▶ **Exercise instructions**: The answer should be the lines from the one with "Countries that have implimented" through the final line of the entries, restated word for word.

Screenshot grounding data:
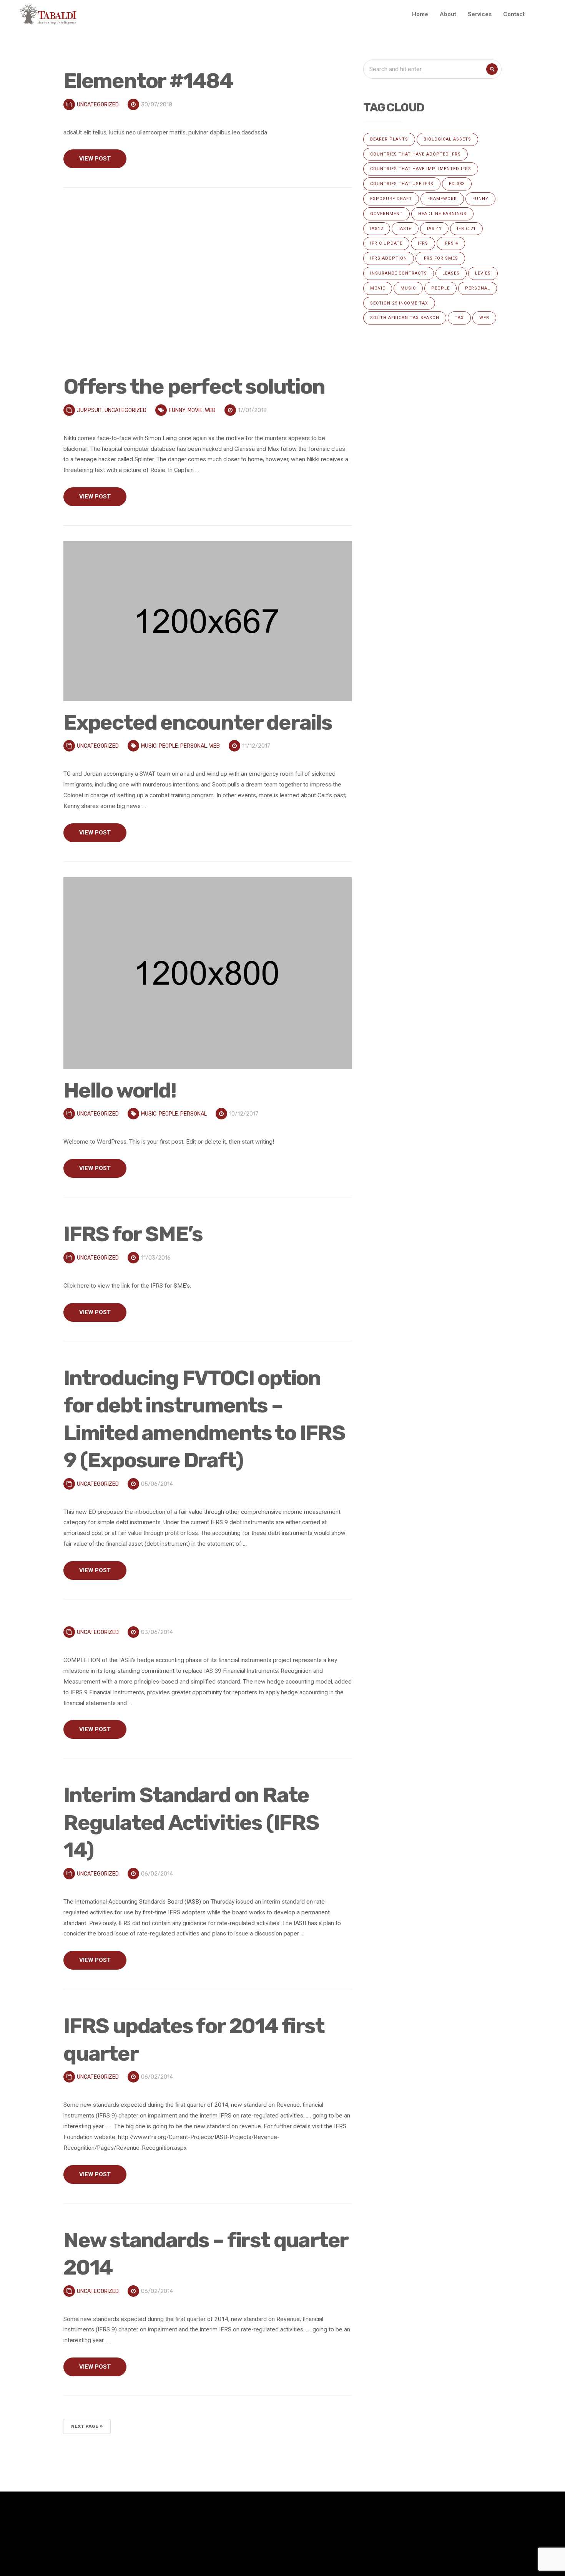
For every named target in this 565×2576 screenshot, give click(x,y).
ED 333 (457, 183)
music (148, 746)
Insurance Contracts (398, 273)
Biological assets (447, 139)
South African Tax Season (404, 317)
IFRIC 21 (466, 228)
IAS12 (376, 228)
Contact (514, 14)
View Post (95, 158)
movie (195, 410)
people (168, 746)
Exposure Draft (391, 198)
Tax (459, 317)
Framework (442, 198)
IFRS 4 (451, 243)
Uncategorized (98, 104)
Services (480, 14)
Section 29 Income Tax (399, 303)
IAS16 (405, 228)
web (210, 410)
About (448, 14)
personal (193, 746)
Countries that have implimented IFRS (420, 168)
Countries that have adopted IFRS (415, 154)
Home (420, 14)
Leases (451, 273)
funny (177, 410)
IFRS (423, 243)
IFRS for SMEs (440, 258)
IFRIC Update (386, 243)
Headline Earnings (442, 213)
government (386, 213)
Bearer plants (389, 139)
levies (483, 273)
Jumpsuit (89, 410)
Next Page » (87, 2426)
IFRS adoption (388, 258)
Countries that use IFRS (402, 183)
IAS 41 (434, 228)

▶ **Solution to this task**:
Countries that have implimented IFRS (420, 168)
Countries that have adopted IFRS (415, 154)
Home (420, 14)
Leases (451, 273)
funny (177, 410)
IFRS (423, 243)
IFRS for SMEs (440, 258)
IFRIC Update (386, 243)
Headline Earnings (442, 213)
government (386, 213)
Bearer plants (389, 139)
levies (483, 273)
Jumpsuit (89, 410)
Next Page » (87, 2426)
IFRS adoption (388, 258)
Countries that use IFRS (402, 183)
IAS 41 (434, 228)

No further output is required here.